EXERCISE REQUIREMENTS: Your output must be the line containing "案例中心 (856, 40)" followed by every later line in the entries below, all copied exactly.

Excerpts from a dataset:

........

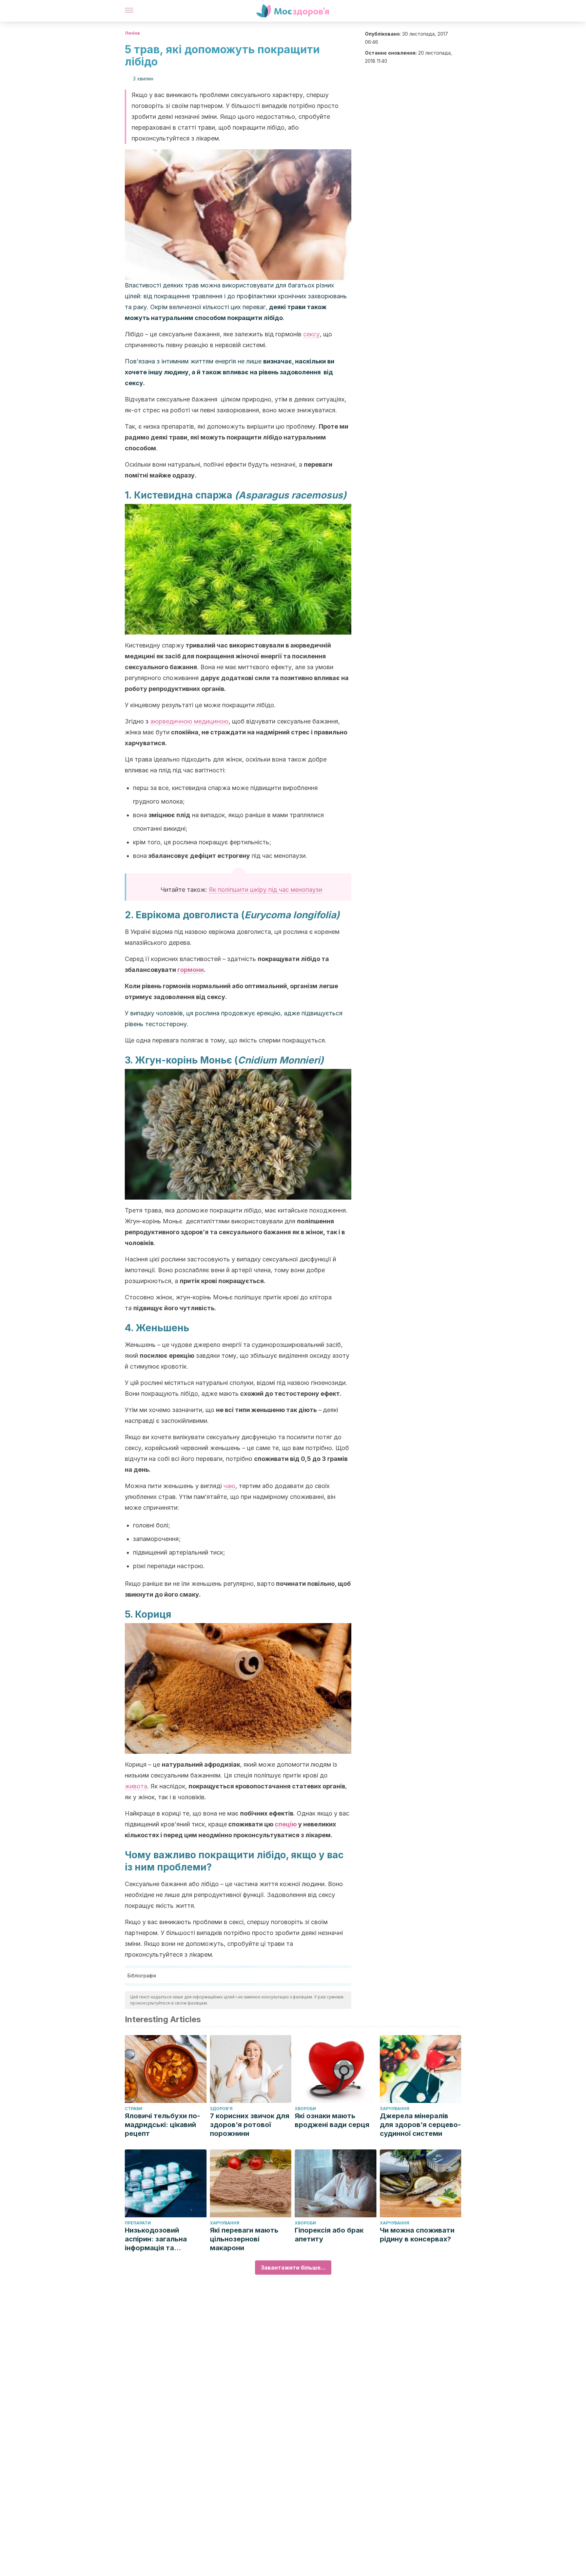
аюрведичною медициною (189, 721)
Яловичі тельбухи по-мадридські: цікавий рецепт (162, 2125)
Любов (132, 33)
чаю (229, 1485)
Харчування (394, 2108)
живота (136, 1786)
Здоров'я (221, 2108)
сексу (311, 334)
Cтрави (133, 2108)
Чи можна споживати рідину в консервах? (417, 2234)
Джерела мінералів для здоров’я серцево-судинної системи (420, 2125)
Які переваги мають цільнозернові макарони (244, 2239)
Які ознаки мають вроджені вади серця (332, 2120)
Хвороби (305, 2108)
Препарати (138, 2222)
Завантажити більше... (293, 2267)
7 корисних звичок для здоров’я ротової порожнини (249, 2125)
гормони (190, 969)
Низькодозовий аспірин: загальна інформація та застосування (156, 2239)
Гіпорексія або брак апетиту (329, 2234)
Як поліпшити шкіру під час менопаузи (265, 889)
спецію (286, 1824)
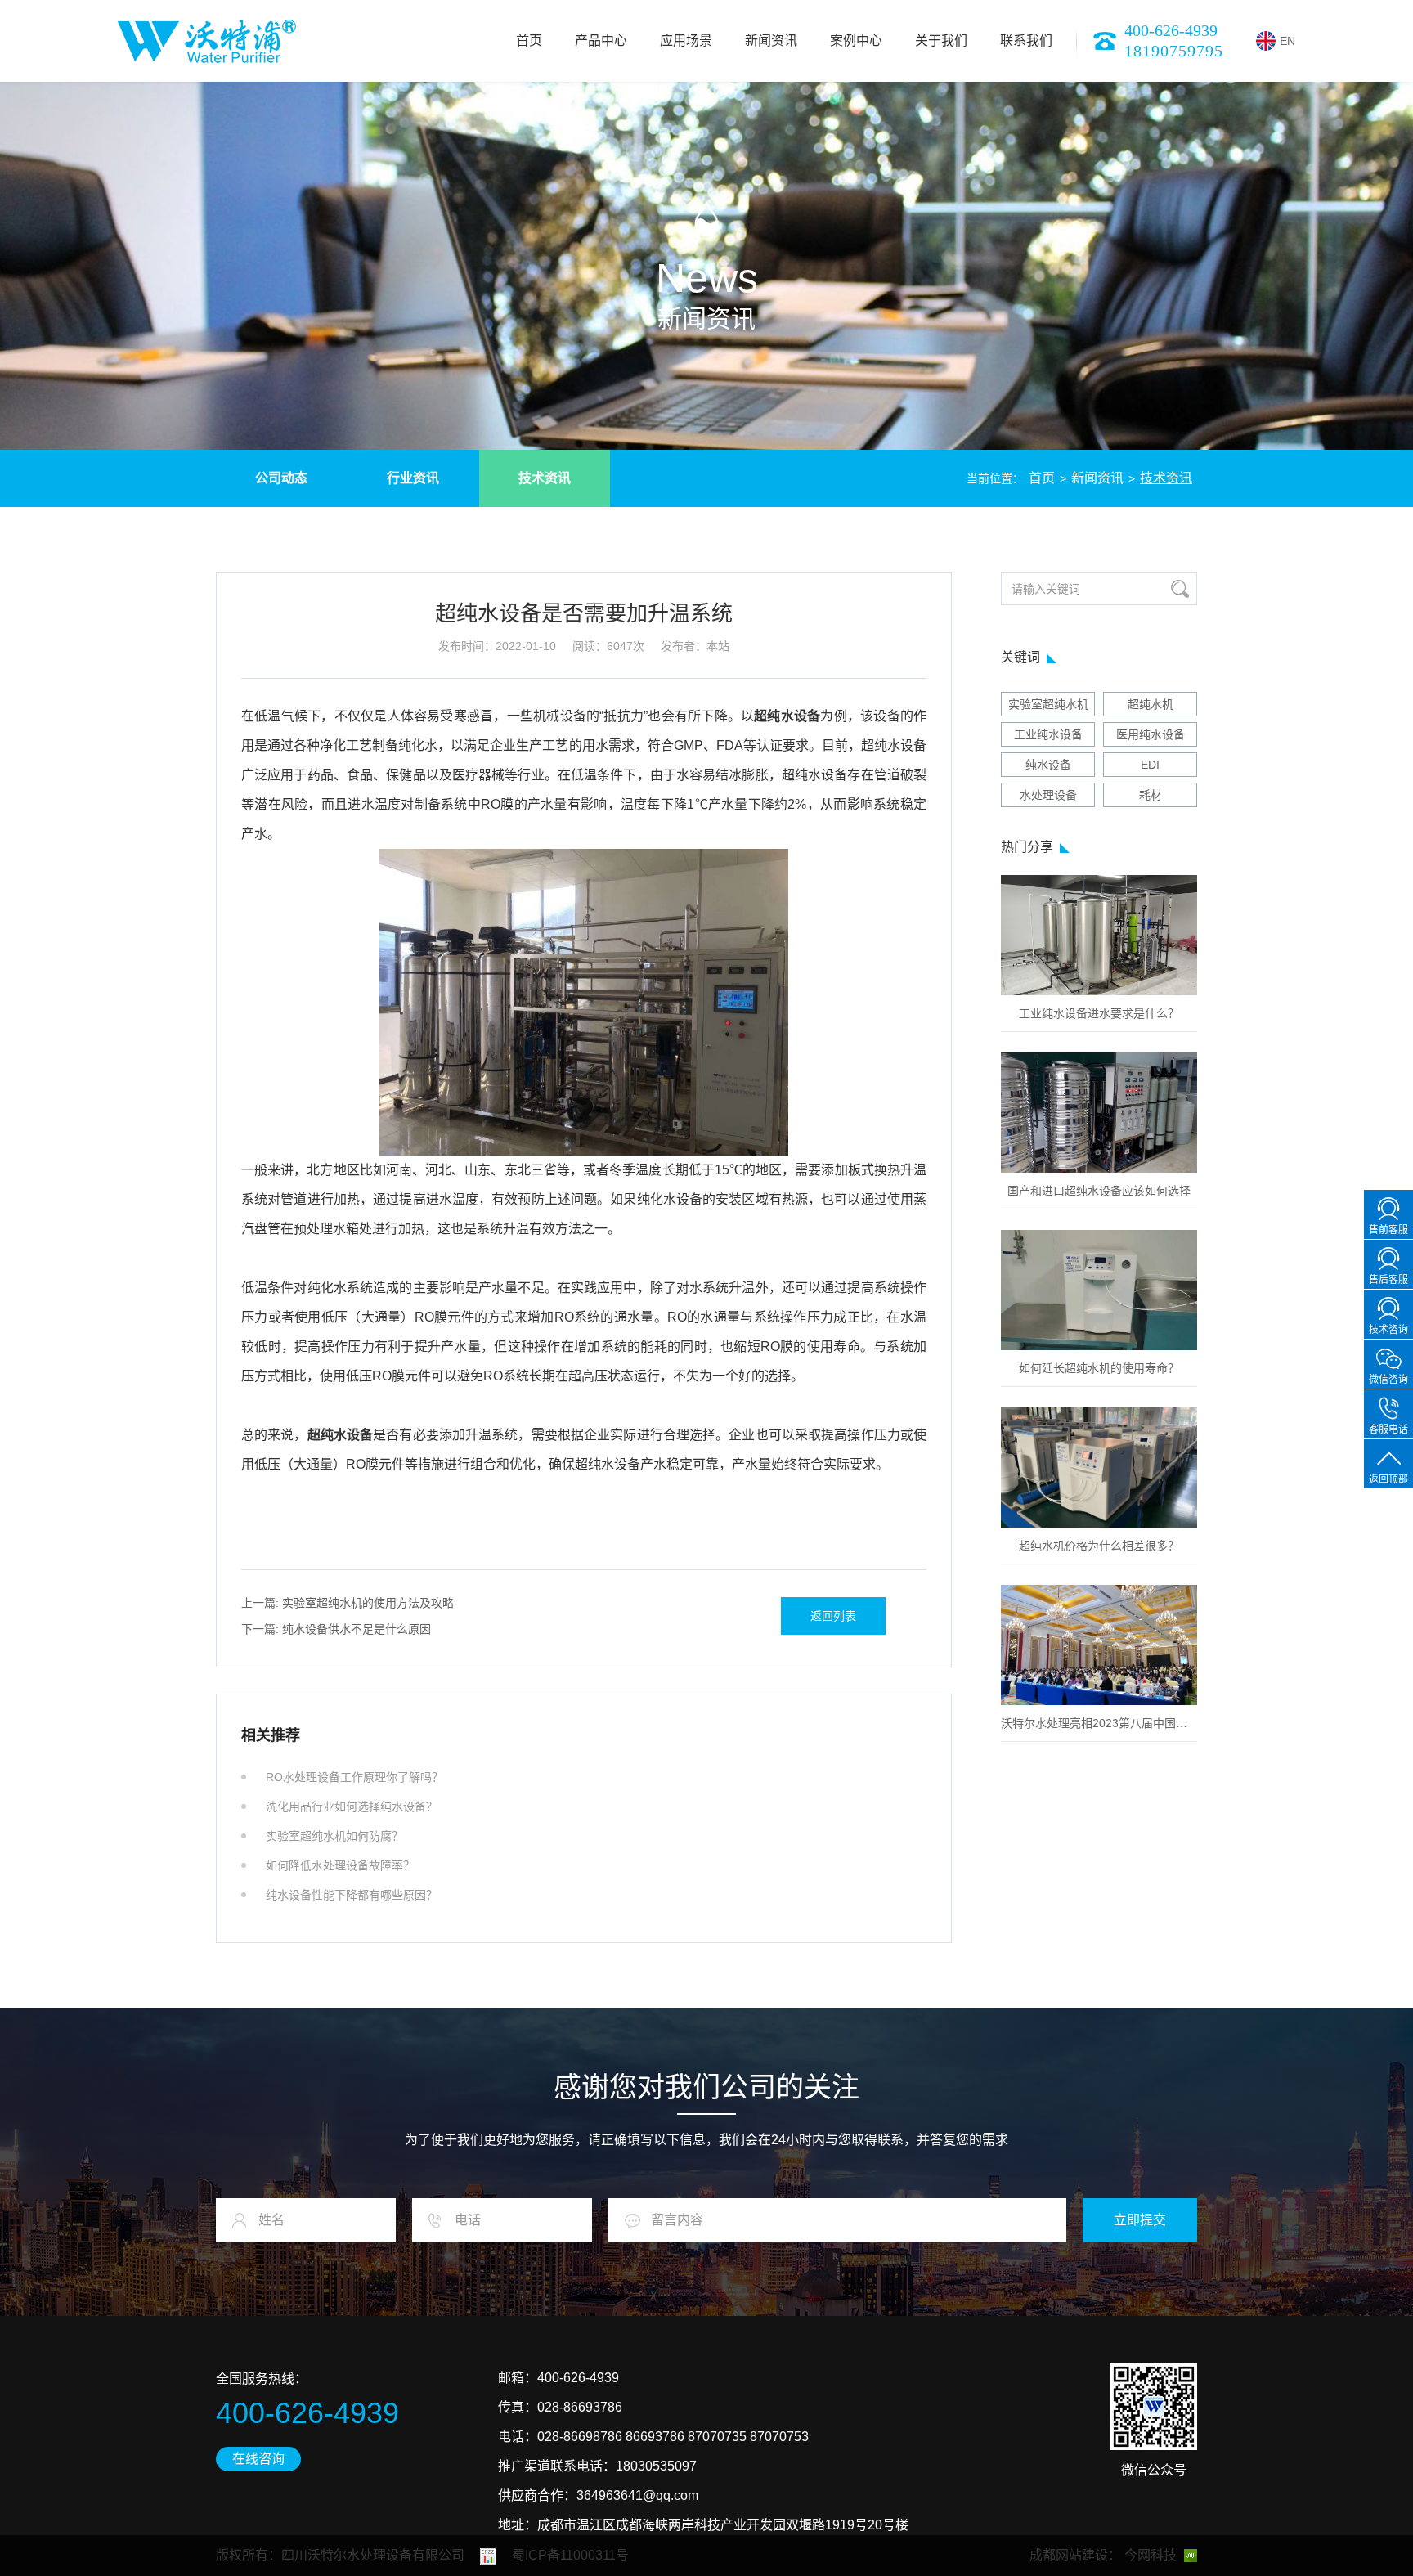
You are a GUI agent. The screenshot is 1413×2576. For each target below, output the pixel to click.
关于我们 (941, 40)
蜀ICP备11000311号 (570, 2555)
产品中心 (601, 40)
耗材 (1150, 794)
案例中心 (856, 40)
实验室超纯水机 (1048, 704)
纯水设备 (1048, 764)
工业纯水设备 (1048, 734)
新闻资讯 (771, 40)
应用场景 (686, 40)
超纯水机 (1150, 704)
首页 (529, 40)
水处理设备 (1048, 794)
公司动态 (281, 478)
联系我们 (1026, 40)
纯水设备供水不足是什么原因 (336, 1629)
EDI (1150, 764)
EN (1287, 40)
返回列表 (833, 1615)
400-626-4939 (1171, 30)
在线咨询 (258, 2459)
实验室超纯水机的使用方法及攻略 (347, 1602)
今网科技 (1150, 2555)
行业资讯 (413, 478)
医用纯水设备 (1150, 734)
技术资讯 (544, 478)
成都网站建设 (1068, 2555)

........

RESULT OF THE TASK:
案例中心 (856, 40)
实验室超纯水机 (1048, 704)
纯水设备 (1048, 764)
工业纯水设备 (1048, 734)
新闻资讯 (771, 40)
应用场景 (686, 40)
超纯水机 (1150, 704)
首页 (529, 40)
水处理设备 (1048, 794)
公司动态 (281, 478)
联系我们 (1026, 40)
纯水设备供水不足是什么原因 (336, 1629)
EDI (1150, 764)
EN (1287, 40)
返回列表 (833, 1615)
400-626-4939 (1171, 30)
在线咨询 (258, 2459)
实验室超纯水机的使用方法及攻略 (347, 1602)
今网科技 (1150, 2555)
行业资讯 (413, 478)
医用纯水设备 (1150, 734)
技术资讯 (544, 478)
成都网站建设 (1068, 2555)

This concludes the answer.